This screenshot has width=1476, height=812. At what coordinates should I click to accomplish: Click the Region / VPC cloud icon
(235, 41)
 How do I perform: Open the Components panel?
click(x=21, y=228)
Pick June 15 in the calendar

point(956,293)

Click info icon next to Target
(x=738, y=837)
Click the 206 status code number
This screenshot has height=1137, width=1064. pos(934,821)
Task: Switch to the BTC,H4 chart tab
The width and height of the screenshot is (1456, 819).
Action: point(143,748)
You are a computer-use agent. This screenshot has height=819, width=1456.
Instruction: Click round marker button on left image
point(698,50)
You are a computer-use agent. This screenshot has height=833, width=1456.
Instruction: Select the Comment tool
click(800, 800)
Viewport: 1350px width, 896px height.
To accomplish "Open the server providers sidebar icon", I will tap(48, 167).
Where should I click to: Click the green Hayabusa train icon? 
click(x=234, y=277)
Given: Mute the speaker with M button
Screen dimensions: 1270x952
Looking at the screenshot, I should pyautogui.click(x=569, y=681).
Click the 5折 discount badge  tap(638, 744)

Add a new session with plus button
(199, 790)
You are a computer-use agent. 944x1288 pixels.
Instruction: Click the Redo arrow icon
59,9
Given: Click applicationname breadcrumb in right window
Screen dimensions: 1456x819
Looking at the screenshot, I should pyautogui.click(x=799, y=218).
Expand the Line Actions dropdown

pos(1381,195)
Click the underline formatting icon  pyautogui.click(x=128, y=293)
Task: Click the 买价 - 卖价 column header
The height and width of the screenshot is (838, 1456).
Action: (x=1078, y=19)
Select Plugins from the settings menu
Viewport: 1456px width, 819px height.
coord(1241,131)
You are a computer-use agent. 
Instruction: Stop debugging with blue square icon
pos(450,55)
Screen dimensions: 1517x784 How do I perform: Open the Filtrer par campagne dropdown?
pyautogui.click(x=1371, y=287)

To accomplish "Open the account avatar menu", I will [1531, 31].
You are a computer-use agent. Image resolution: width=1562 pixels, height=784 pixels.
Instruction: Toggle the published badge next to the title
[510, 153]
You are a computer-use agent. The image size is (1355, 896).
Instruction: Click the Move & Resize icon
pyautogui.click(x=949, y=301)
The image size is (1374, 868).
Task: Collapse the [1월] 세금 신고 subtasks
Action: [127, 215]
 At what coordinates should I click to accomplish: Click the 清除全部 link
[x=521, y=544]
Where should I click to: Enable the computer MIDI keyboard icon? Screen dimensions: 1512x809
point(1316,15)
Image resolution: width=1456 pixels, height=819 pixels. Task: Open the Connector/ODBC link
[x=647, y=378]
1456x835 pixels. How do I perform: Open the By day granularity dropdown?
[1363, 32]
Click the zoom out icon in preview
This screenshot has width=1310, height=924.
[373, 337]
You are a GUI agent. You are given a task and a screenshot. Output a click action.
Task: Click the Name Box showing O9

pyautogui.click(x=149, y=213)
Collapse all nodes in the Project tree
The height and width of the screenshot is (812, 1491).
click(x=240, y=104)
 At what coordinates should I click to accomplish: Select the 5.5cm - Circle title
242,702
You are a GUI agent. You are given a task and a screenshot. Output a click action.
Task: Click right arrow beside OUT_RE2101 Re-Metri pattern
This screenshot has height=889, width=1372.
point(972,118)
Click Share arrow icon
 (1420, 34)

■ ■ ■

What the exercise asks -> Write every record out again, letter for letter.

Result of the exercise ->
This screenshot has width=1476, height=812. At what coordinates should I click to accomplish: Click the Region / VPC cloud icon
(235, 41)
 How do I perform: Open the Components panel?
click(x=21, y=228)
Pick June 15 in the calendar

point(956,293)

Click info icon next to Target
(x=738, y=837)
Click the 206 status code number
This screenshot has height=1137, width=1064. pos(934,821)
Task: Switch to the BTC,H4 chart tab
The width and height of the screenshot is (1456, 819).
Action: point(143,748)
You are a computer-use agent. This screenshot has height=819, width=1456.
Instruction: Click round marker button on left image
point(698,50)
You are a computer-use agent. This screenshot has height=833, width=1456.
Instruction: Select the Comment tool
click(800, 800)
Viewport: 1350px width, 896px height.
To accomplish "Open the server providers sidebar icon", I will tap(48, 167).
Where should I click to: Click the green Hayabusa train icon? 
click(x=234, y=277)
Given: Mute the speaker with M button
Screen dimensions: 1270x952
Looking at the screenshot, I should pyautogui.click(x=569, y=681).
Click the 5折 discount badge  tap(638, 744)

Add a new session with plus button
(199, 790)
You are a computer-use agent. 944x1288 pixels.
Instruction: Click the Redo arrow icon
59,9
Given: Click applicationname breadcrumb in right window
Screen dimensions: 1456x819
Looking at the screenshot, I should pyautogui.click(x=799, y=218).
Expand the Line Actions dropdown

pos(1381,195)
Click the underline formatting icon  pyautogui.click(x=128, y=293)
Task: Click the 买价 - 卖价 column header
The height and width of the screenshot is (838, 1456).
Action: (x=1078, y=19)
Select Plugins from the settings menu
Viewport: 1456px width, 819px height.
coord(1241,131)
You are a computer-use agent. 
Instruction: Stop debugging with blue square icon
pos(450,55)
Screen dimensions: 1517x784 How do I perform: Open the Filtrer par campagne dropdown?
pyautogui.click(x=1371, y=287)

To accomplish "Open the account avatar menu", I will [1531, 31].
You are a computer-use agent. Image resolution: width=1562 pixels, height=784 pixels.
Instruction: Toggle the published badge next to the title
[510, 153]
You are a computer-use agent. The image size is (1355, 896).
Instruction: Click the Move & Resize icon
pyautogui.click(x=949, y=301)
The image size is (1374, 868).
Task: Collapse the [1월] 세금 신고 subtasks
Action: [127, 215]
 At what coordinates should I click to accomplish: Click the 清除全部 link
[x=521, y=544]
Where should I click to: Enable the computer MIDI keyboard icon? Screen dimensions: 1512x809
point(1316,15)
Image resolution: width=1456 pixels, height=819 pixels. Task: Open the Connector/ODBC link
[x=647, y=378]
1456x835 pixels. How do I perform: Open the By day granularity dropdown?
[1363, 32]
Click the zoom out icon in preview
This screenshot has width=1310, height=924.
[373, 337]
You are a GUI agent. You are given a task and a screenshot. Output a click action.
Task: Click the Name Box showing O9

pyautogui.click(x=149, y=213)
Collapse all nodes in the Project tree
The height and width of the screenshot is (812, 1491).
click(x=240, y=104)
 At what coordinates should I click to accomplish: Select the 5.5cm - Circle title
242,702
You are a GUI agent. You are given a task and a screenshot. Output a click action.
Task: Click right arrow beside OUT_RE2101 Re-Metri pattern
This screenshot has height=889, width=1372.
point(972,118)
Click Share arrow icon
 (1420, 34)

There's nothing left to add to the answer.